Même s’ils affrontent des difficultés matérielles et administratives, près de 80 % des étudiants étrangers se déclarent globalement "satisfaits ou très satisfaits" de mener des études en France. C’est la principale surprise d’une enquête menée par deux sociologues de Paris-VIII, Saeed Païvandi et Ridha Ennafaa, pour l’Observatoire de la vie étudiante (OVE). "Cela contraste avec l’image misérabiliste habituelle", estime son président, Guillaume Houzel. Conduite auprès de 1 700 étudiants étrangers, l’enquête devait être présentée à Reims, les 30 novembre et 1er décembre, lors d’un colloque organisé par l’OVE.

On compte, en France, quelque 265 000 étudiants étrangers, soit 14,7 % des étudiants à l’université (proportion qui a crû de 75 % depuis 1998). Ils viennent, le plus souvent, prolonger leurs études et sont plus nombreux en doctorat (35 % des étudiants) qu’en licence (11,3 %).

En moyenne, 29 % des étudiants interrogés souhaitent retourner dans leur pays d’origine après leurs études, 25 % veulent rester en France, 10 % aller dans un autre pays et 36 % hésitent. On est loin, estiment les auteurs, d’une fuite des cerveaux des pays pauvres vers les pays riches. Les étudiants d’Asie de l’Est sont les plus nombreux à souhaiter revenir au pays (45 %), devant les Américains (38 %). Les étudiants d’Afrique subsaharienne (30 %) sont un peu moins nombreux que ceux de l’UE (33 %).

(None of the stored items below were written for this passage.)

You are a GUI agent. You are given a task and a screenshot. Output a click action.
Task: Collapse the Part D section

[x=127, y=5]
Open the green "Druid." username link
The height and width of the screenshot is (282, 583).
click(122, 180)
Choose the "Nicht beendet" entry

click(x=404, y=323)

PROGRÈS RAPIDES EN FRANÇAIS

Les étudiants étrangers choisissent à 69 % d’étudier en France parce qu’ils connaissent la langue. Pour ceux qui ne la maîtrisent pas, les progrès sont plutôt rapides. Ainsi, entre septembre 2004 – date de leur arrivée – et juin 2005, la proportion des étudiants d’Asie de l’Est à comprendre les cours "facilement ou moyennement" est passé de 44 % à 92 %.

Etre étudiant étranger en France s’apparente néanmoins à un parcours d’obstacles. Plus de la moitié d’entre eux doivent travailler pour financer leurs études. Ils sont 40 % à déclarer exercer un travail régulier, 19 % un travail occasionnel, comme Mamadou, étudiant malien en master professionnel de chimie fine à Marseille, qui travaille à mi-temps dans une station-service. "Je suis obligé de sécher les cours pour travailler, déplore-t-il. Du coup, j’ai des résultats moyens alors que je pourrais être dans les premiers."

Trouver un logement figure, avec les formalités administratives, au premier rang des difficultés. Les étudiants y parviennent principalement grâce aux relations, amis, famille (44 %), plus rarement grâce au Crous (18 %).

Hugues, 19 ans, étudiant burkinabé en première année de licence de mathématiques et d’informatique, est hébergé provisoirement chez un vieux monsieur, un ami d’ami, dans un studio. Ses parents auraient bien les moyens de lui payer une chambre mais impossible de louer un appartement sans garant.

Martine Laronche
Article paru dans l’édition du 01.12.06.